Perawatan burung kicauan di musim hujan

rawatan burung di musim hujan

Setelah dilanda kekeringan selama beberapa bulan, sebagian daerah di Indonesia akhirnya memasuki musim penghujan. Pada musim ini, beberapa jenis burung ocehan biasanya akan mengalami penurunan aktivitas, termasuk berkurangnya stamina dan suara kicauannya. Untuk mengatasi hal tersebut, berikut tips perawatan burung kicauan di musim hujan.

Ada beberapa jenis burung piaraan yang dikenal mudah mengalami penurunan kondisi saat musim hujan. Sebagian dari jenisnya adalah cendet, ciblek, cucak jenggot, dan lain-lain yang selama ini dikenal sebagai burung yang menyukai panas. Ketika tidak mendapatkan panas, bulu-bulu mereka akan cenderung mengembang. Oleh karenanya, untuk menjaga kondisi burung di musim hujan, berikut beberapa langkah yang bisa anda terapkan.

Cari kesempatan untuk menjemur burung

Tidak selamanya musim hujan diselimuti dengan cuaca yang mendung, jika sinar matahari kebetulan menyinari bumi tanpa tertutup oleh awan mendung, segeralah jemur burung peliharaan anda selagi ada kesempatan. Penjemuran yang dilakukan selama 30 – 60 menit sudah cukup bermanfaat bagi burung kicauan pada musim hujan.

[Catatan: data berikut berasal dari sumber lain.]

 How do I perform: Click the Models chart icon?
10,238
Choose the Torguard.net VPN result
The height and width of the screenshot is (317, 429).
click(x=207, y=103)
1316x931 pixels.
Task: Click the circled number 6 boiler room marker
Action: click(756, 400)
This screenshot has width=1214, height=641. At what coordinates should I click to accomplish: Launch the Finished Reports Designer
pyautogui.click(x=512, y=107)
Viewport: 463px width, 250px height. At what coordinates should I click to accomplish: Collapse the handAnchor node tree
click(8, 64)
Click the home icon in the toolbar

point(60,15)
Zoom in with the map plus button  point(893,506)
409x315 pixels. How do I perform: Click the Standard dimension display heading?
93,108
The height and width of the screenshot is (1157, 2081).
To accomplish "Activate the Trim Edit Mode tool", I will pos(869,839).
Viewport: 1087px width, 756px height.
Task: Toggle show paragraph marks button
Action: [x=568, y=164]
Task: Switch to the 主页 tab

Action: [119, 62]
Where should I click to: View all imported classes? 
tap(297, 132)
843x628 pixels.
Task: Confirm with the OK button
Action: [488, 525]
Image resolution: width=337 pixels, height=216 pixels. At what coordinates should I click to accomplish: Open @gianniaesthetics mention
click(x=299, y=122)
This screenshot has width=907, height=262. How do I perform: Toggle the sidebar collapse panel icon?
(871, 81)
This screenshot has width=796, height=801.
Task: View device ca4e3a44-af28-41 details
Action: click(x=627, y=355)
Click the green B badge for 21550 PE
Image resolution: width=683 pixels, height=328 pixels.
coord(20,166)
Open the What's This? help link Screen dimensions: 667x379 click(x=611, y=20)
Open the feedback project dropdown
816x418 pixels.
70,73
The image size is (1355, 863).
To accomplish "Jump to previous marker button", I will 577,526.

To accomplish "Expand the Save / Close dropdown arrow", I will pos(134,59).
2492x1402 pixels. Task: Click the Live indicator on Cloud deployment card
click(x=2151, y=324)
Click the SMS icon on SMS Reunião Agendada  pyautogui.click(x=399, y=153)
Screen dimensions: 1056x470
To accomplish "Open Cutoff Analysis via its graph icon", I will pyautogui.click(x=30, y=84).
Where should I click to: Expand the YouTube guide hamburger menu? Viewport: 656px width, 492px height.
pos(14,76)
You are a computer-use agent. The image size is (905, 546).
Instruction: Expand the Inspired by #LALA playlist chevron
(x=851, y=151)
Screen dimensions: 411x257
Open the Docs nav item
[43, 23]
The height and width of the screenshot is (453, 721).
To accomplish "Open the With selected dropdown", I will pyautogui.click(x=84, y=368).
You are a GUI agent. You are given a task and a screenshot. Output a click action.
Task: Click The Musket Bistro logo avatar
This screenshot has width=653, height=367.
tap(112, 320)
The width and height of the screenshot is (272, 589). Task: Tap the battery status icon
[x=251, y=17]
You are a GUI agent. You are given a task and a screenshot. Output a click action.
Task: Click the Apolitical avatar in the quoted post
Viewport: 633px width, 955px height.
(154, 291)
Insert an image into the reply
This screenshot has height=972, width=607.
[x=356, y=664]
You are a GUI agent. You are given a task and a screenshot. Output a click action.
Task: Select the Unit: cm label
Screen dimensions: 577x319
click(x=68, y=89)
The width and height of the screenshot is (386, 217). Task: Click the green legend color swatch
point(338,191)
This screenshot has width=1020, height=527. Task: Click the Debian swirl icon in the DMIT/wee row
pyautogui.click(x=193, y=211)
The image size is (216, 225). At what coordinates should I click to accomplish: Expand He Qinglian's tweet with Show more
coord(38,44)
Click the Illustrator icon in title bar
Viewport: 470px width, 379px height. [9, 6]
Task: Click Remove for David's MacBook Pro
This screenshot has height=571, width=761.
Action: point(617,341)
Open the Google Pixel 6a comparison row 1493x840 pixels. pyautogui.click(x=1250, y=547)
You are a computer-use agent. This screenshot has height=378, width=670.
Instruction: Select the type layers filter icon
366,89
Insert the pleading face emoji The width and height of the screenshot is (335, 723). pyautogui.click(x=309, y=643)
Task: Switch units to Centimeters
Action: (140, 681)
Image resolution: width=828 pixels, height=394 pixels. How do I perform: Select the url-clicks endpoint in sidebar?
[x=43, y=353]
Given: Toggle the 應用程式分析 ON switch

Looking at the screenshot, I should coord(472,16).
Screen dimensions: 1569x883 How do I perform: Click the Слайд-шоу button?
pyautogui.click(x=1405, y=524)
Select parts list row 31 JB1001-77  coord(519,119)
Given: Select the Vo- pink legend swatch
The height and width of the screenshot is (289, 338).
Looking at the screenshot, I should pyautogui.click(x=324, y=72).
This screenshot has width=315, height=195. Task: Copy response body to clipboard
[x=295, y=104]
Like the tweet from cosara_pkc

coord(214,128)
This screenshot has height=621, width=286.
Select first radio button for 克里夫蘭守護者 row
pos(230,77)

Tambahkan jahe ke dalam pakannya

Sudah cukup umum pemberian jahe di kalangan kicaumania untuk tujuan memberi kehangatan pada burung peliharaan. Jahe biasanya diberikan dengan cara dipotong kecil seukuran voer, lalu dimasukkan ke dalam tubuh jangkrik sebelum diberikan pada burung.

Tambahkan ulat hongkong

Sudah bukan rahasia lagi kalau ulat hongkong dianggap menyebabkan panas pada burung. Karena itu pula banyak kicaumania yang cenderung memberikan pakan ulat hongkong lebih banyak dari biasanya pada burung peliharaan mereka di musim hujan.

Memberi kehangatan

Pada saat cuaca terlalu dingin atau pada malam hari ketika turun hujan, untuk membantu memberikan kehangatan pada burung peliharaan bisa dilakukan dengan cara menyediakan lampu bohlam di atas sangkarnya.  Jika memungkinkan anda bisa menggunakan lampu Full Spektrum yang dipasang di ruangan tempat para burung disimpan.

BACA:  Parasit mengerikan ini ada dalam tubuh belalang, awas termakan burung!

Pada siang hari jika turun hujan, segera masukkan burung ke dalam ruangan lalu diberikan kerodong untuk menghindari udara dingin dan angin yang biasanya berhembus cukup kencang.

Multivitamin

Inilah yang terpenting dalam perawatan burung di musim hujan. Pemberian multivitamin dapat membantu menjaga kondisi dan stamina burung agar tetap fit dan segar meski di musim hujan. Burung tetap gacor dan rajin bunyi dengan kondisi tubuh yang selalu sehat.

Itulah beberapa tips bagaimana menjaga kondisi burung di musim hujan.